Sorry if I was inexact in my wording. It's settling on the existence of your bank account proving who you are. The ID services require you to give them your bank login credentials (ie, Plaid). So there are two levels of denial, at Plaid (and related ID services) themselves and the banks deciding weather or not they want to allow it (work with Plaid, or Plaid with them, etc) and if they want to give you a bank account.

I work at Plaid. Plaid's KYC product doesn't ask for bank login credentials. (EDIT: I originally had a line in here saying "nor do any of our competitors' KYC products, that I know of." but then someone in this thread linked to Stripe documentation saying that Stripe does use this method of age verification in Australia, so TIL.)
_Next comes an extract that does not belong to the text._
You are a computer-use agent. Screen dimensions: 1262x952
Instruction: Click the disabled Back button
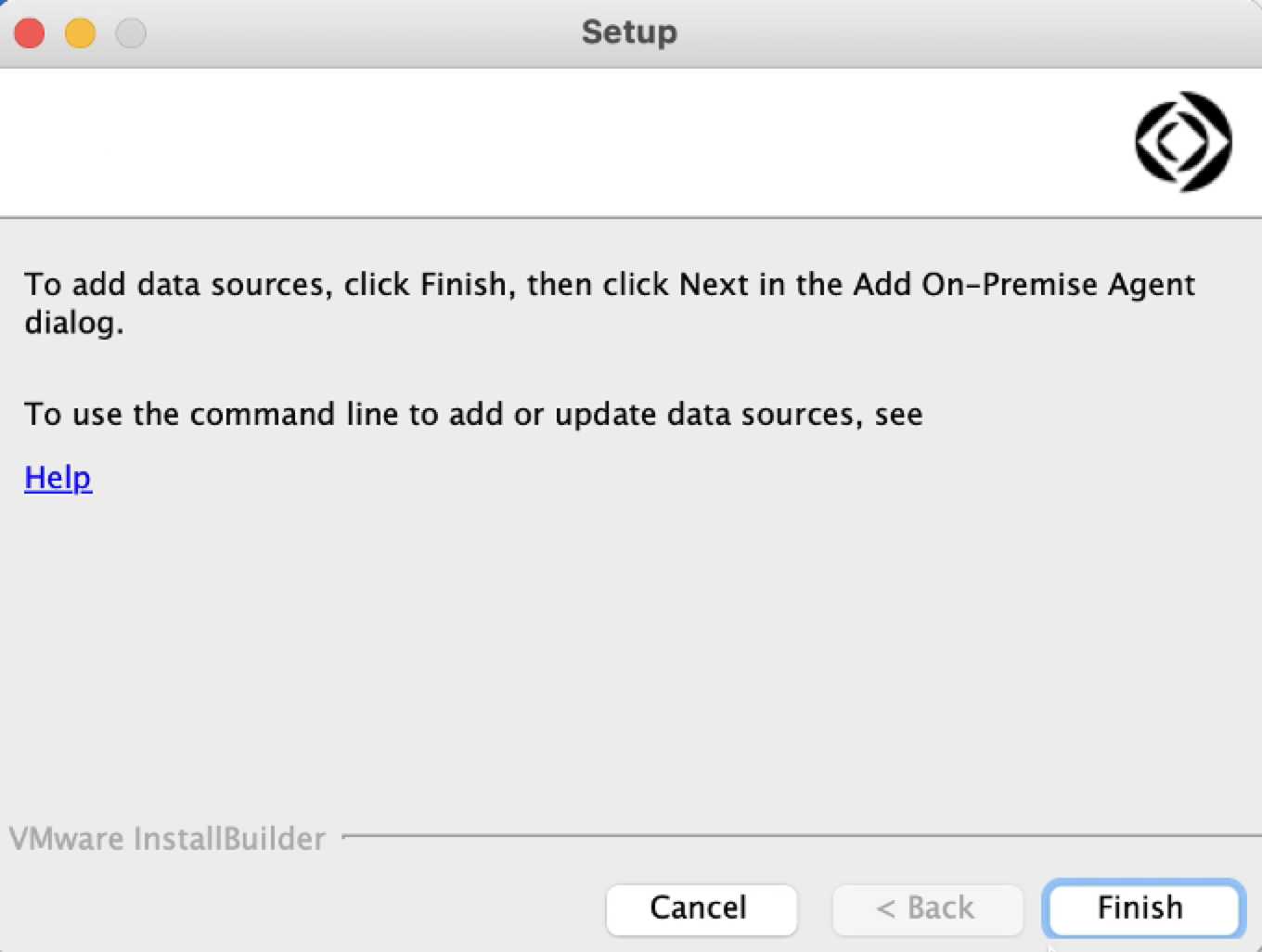coord(926,908)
I almost swore here but I think that'd not get my message across. So I'll be calm. You're a liar (edit: or ignorant). I tried with Plaid. Plaid explicitly required my bank login credentials. I went in physically and talked face to face to my US bank's employee that handled Plaid.

Plaid does have products that do request bank credentials, but those products are not used for age verification. It's very common that a given customer-facing flow will use multiple Plaid products together to handle multiple different customer needs, so it's likely that the flow you were working with was using multiple Plaid products and requesting bank credentials, but for a different reason than to perform age verification (for example, KYC + bank account ownership verification or KYC + bank account validity verification).

Right. This boils down to you saying you were wrong but trying to avoid saying it directly. Basically,

>"Requiring a bank account credentials is common and yes, Plaid does it, despite what I said before, when the company buying Plaid services wants even more legal butt covering as is common in the wild."